Deployment and rollback failed with: Failed due to unhealthy allocations

Hey,

Our app currently fails to deploy with the error: “Failed due to unhealthy allocations” this also was the error when it tried to rollback. Can some ASAP look into this? I assume this is a platform issue?

It’s the *-dev-backend machine.

Thanks,
Florian

Based on some more looking around this very much looks like previous reported issues where a VM might not have been shutdown correctly and because of volume the new VM can’t start up?

I definitely need someone from Fly to take a look at this as this is currently blocking dev deployments which in return blocks important prod deployments…

New update (not sure if someone from Fly did something) but after multiple revert attempts I assume it finally is up and running again.

There is definitely something strange going on here.
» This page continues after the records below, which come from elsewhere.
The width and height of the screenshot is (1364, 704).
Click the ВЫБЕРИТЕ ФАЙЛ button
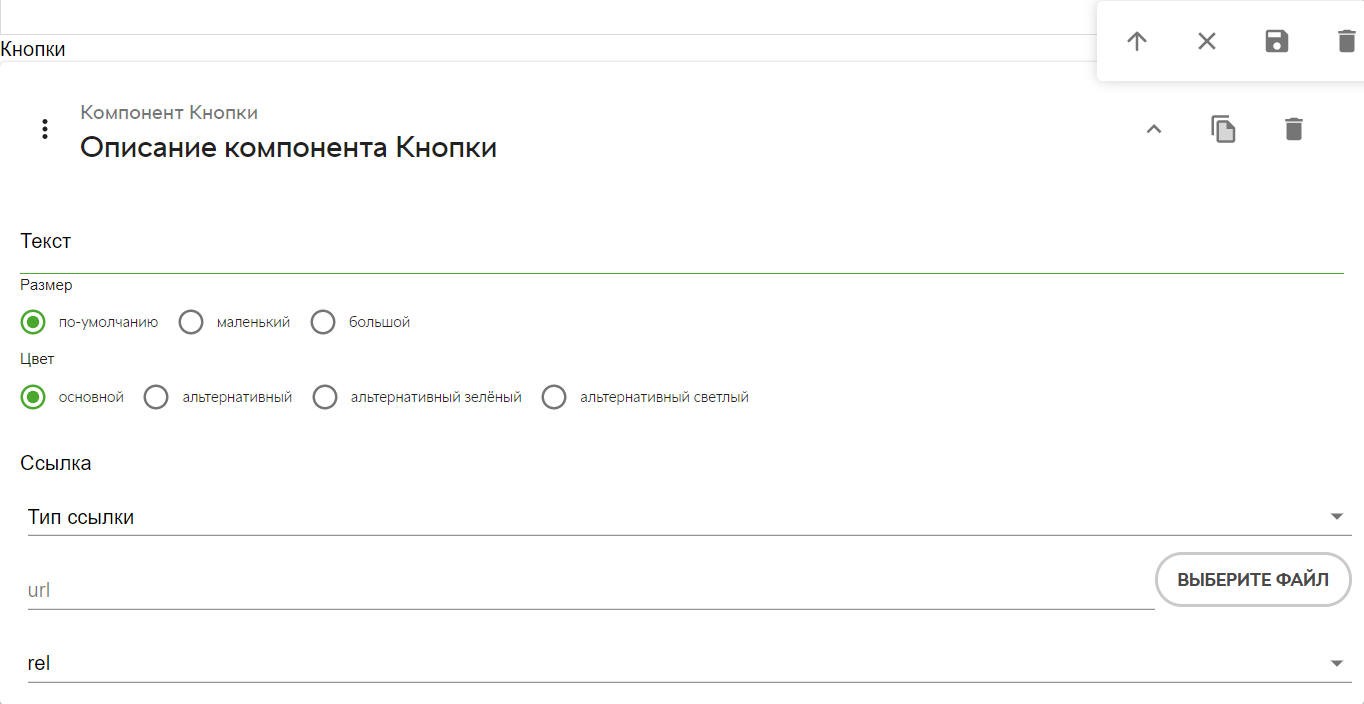click(1253, 580)
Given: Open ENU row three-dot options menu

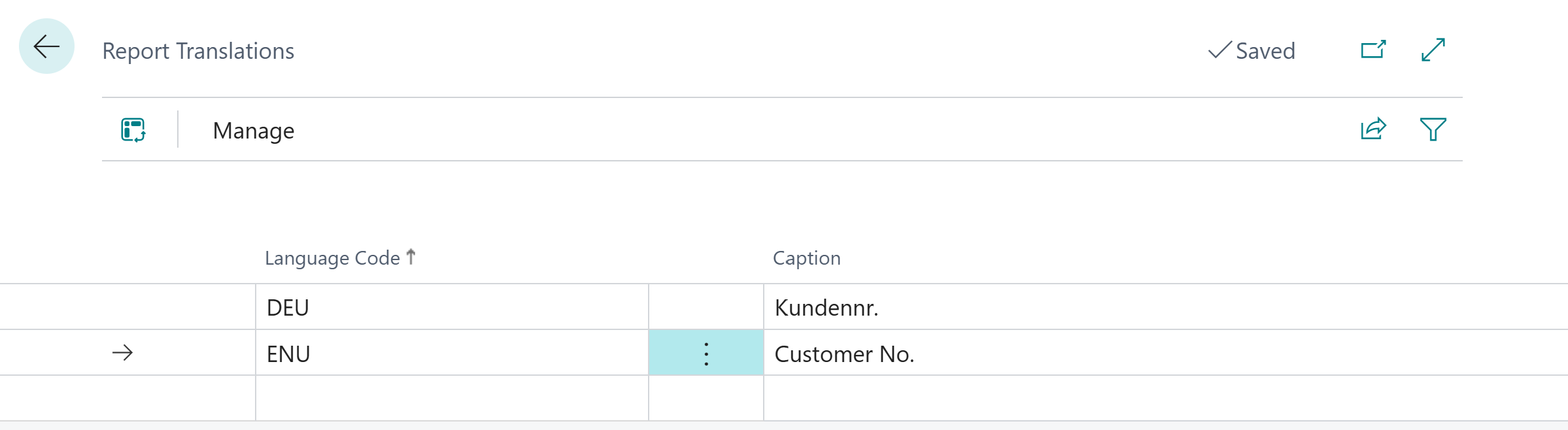Looking at the screenshot, I should [706, 354].
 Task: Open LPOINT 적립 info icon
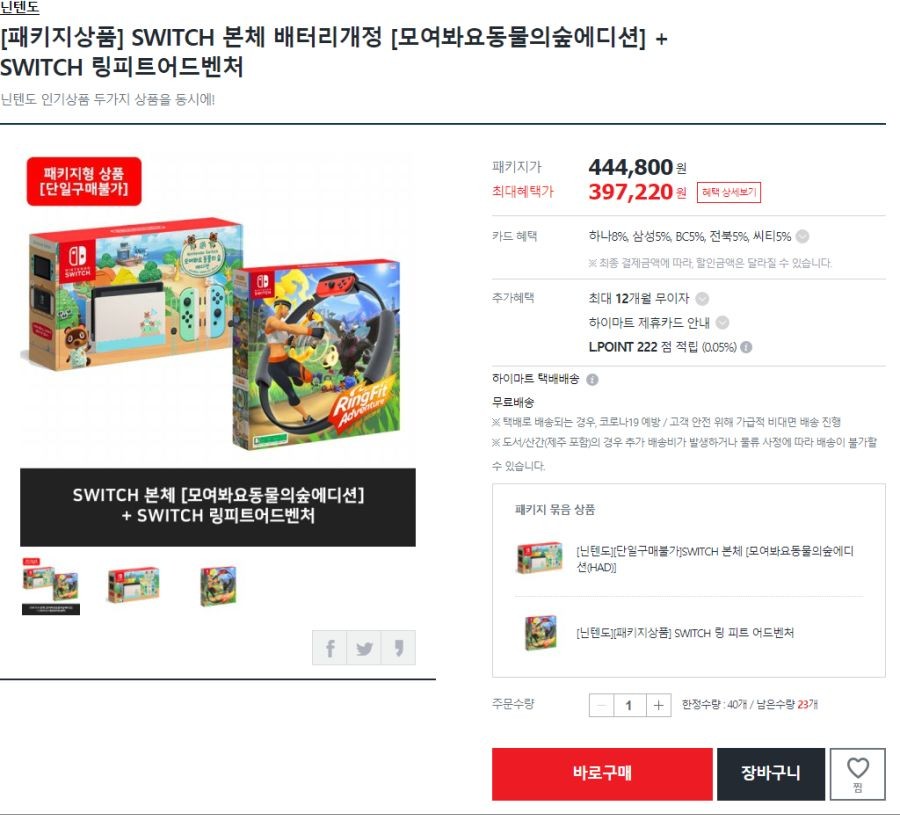pyautogui.click(x=746, y=347)
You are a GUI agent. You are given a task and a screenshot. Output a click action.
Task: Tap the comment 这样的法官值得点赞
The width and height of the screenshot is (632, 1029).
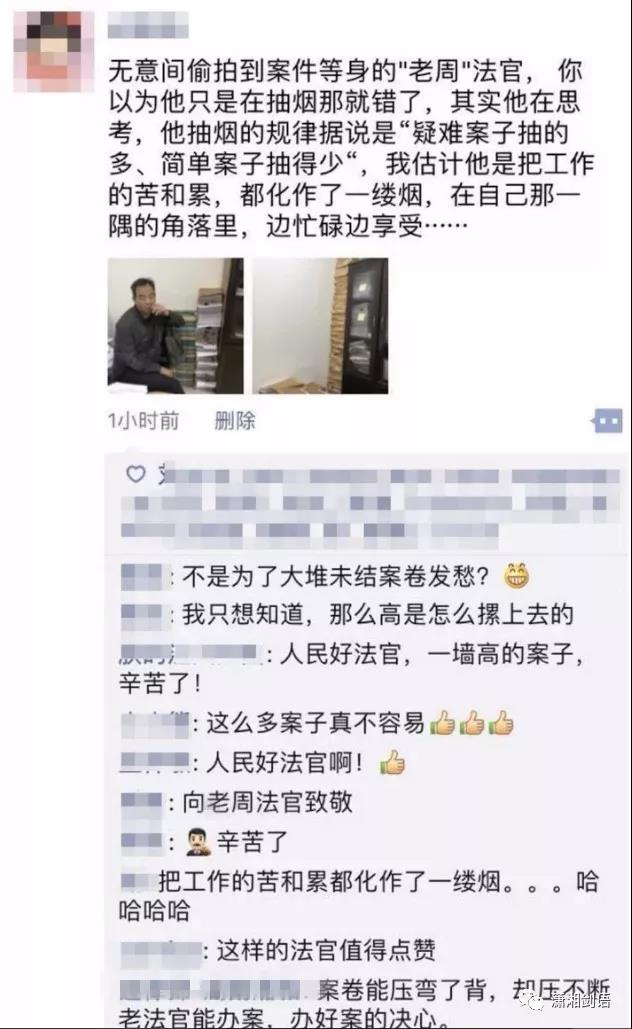pos(326,950)
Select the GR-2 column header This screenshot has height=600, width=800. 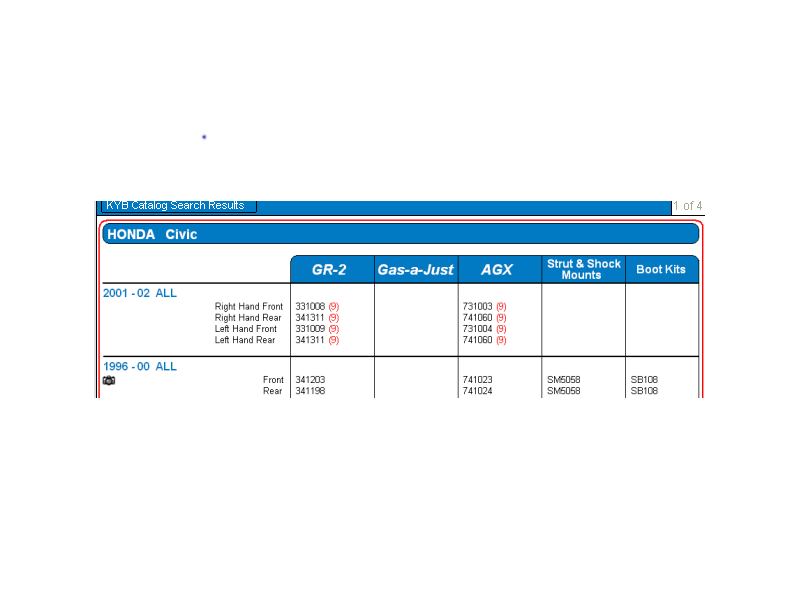(332, 269)
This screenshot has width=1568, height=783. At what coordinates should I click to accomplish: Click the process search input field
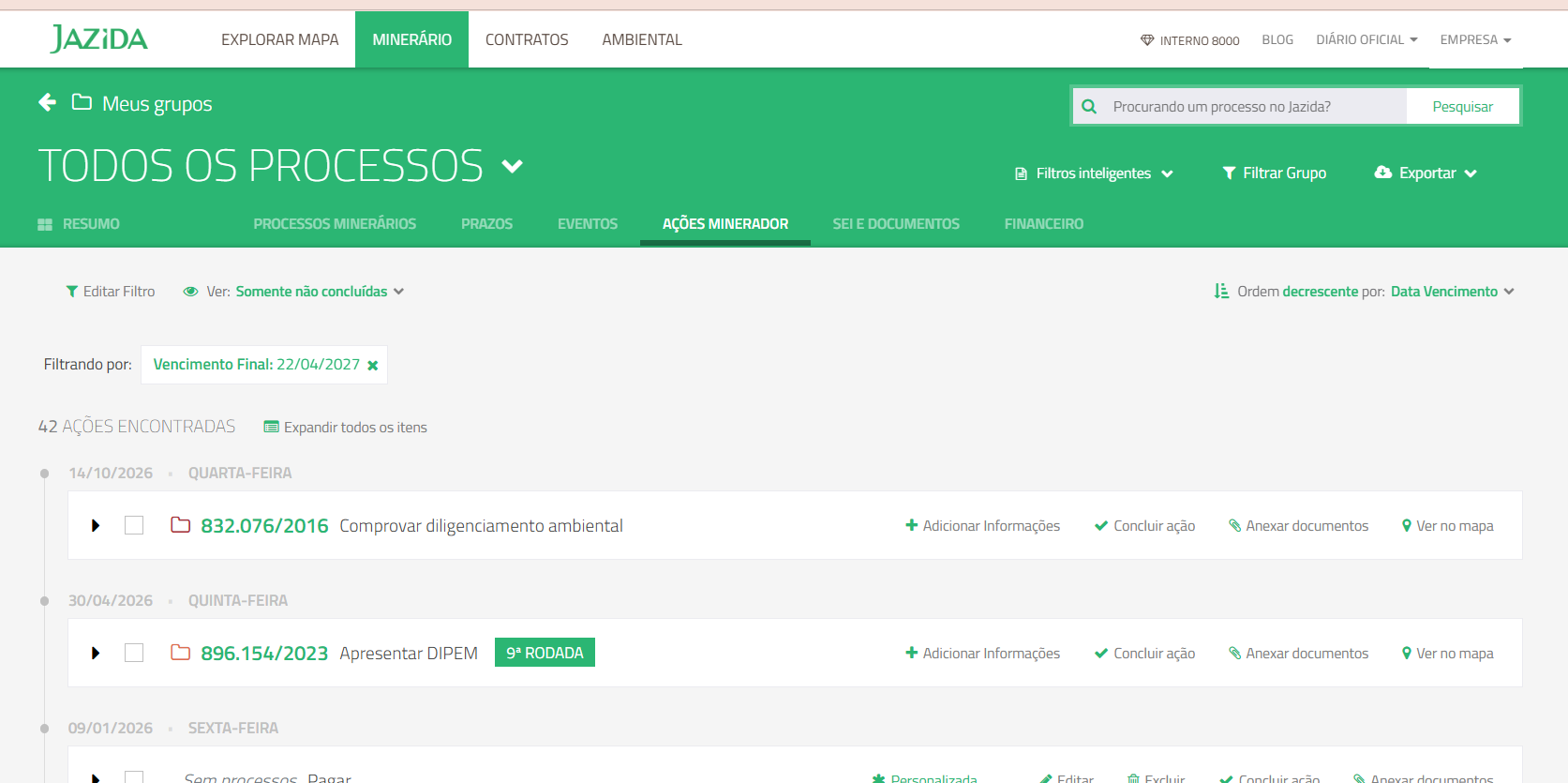tap(1254, 107)
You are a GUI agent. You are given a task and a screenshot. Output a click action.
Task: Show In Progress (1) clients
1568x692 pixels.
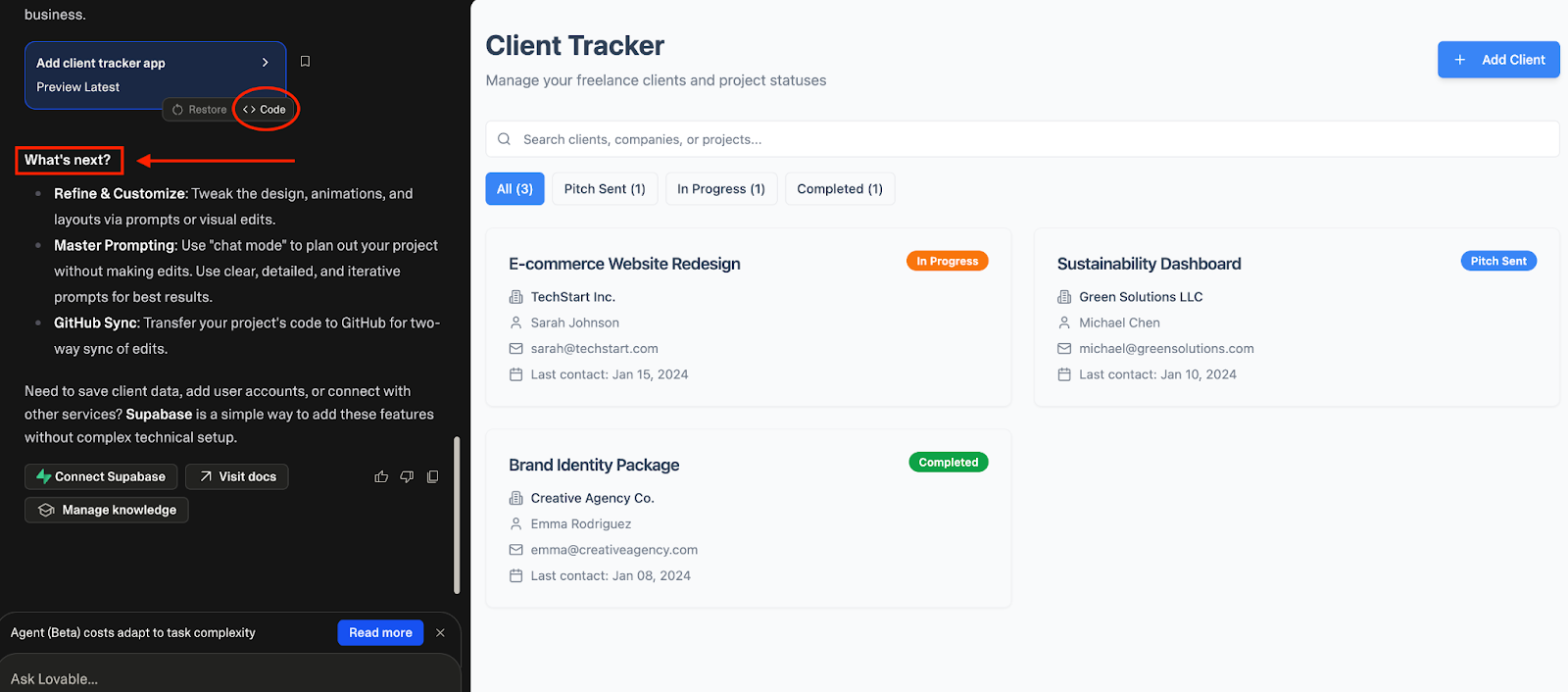(721, 189)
This looks like a delay in scheduling caused by temporary capacity issues. The host your volume is attached to had a burst of usage, when you deployed it stopped the previous VM, but then couldn’t reserve space to start the new VM. After some time, the capacity pressure cleared and Nomad was able to start a new VM.

This is a rough edge case for Nomad apps. There are two ways you may be able to workaround this problem:

  • Run two VMs + Volumes at all times. If you care about uptime for your application, you should run 2+ instances. If you can tolerate issues like this, one instance is fine
  • Run a Machine based app instead. The way machines are architected mitigates this a little. Updating an existing Machine doesn’t do the whole capacity dance, it just restarts. In this particular situation, a Machine would have updated just fine. That’s not always true, the first bullet is still the most reliable.

As an aside, when you need help with a specific app, the forums may not work well. We don’t see every thread here. For support for apps you care about, the launch plan + email support will work a lot better.

1 Like

Is there an easy way to migrate a nomad app to a machine app? or would I have to delete the nomad app and then re-create the new app?

It also looks like the issue is not gone? We tried re-deploy the new version and are again stuck with the same error by the looks of it.